An output mapping variable fidelity metamodeling approach based on nested Latin hypercube design for complex engineering design optimization

  • Jun Zheng
Article
  • 123 Downloads

Abstract

Engineering design is usually a daunting optimization task which often involving time-consuming, even computation-prohibitive process. Variable fidelity metamodeling has been developed as an efficient approach to alleviate this issue, owing to its capacity of achieving accurate metamodels within limited sample size. An output mapping modeling method is proposed in this paper as an alternative variable fidelity metamodeling method in which the low fidelity outputs is directly mapped to the high fidelity outputs through least square support vector regression.

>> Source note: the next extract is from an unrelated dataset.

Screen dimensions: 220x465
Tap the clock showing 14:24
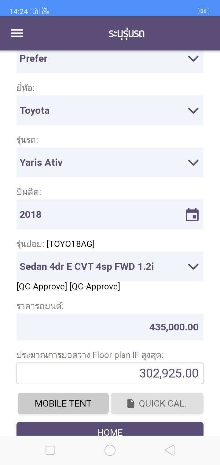pyautogui.click(x=19, y=11)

Furthermore, a nested Latin hypercube design method is developed for the output mapping modeling, in which a simple sampling design is treated as a building block or DOE seed to be translated and propagated through the design space, resulting in a final sampling configuration. Effectiveness of the proposed method are demonstrated by several numerical functions and two engineering design problem, in which different sample sizes, predictive accuracies and robustness are considered.

Keywords

Variable fidelity metamodeling Output mapping Design of experiment Latin hypercube design Least square support vector regression 

Notes

Acknowledgements

This research was supported by the National Nature Science Foundation of China under grant NO.51505439, the Research Fund for the Doctoral Program of Higher Education of China under grant No.2014M562085 and the Fundamental Research Funds for the Central Universities, CUG: Grant no. CUGL150821.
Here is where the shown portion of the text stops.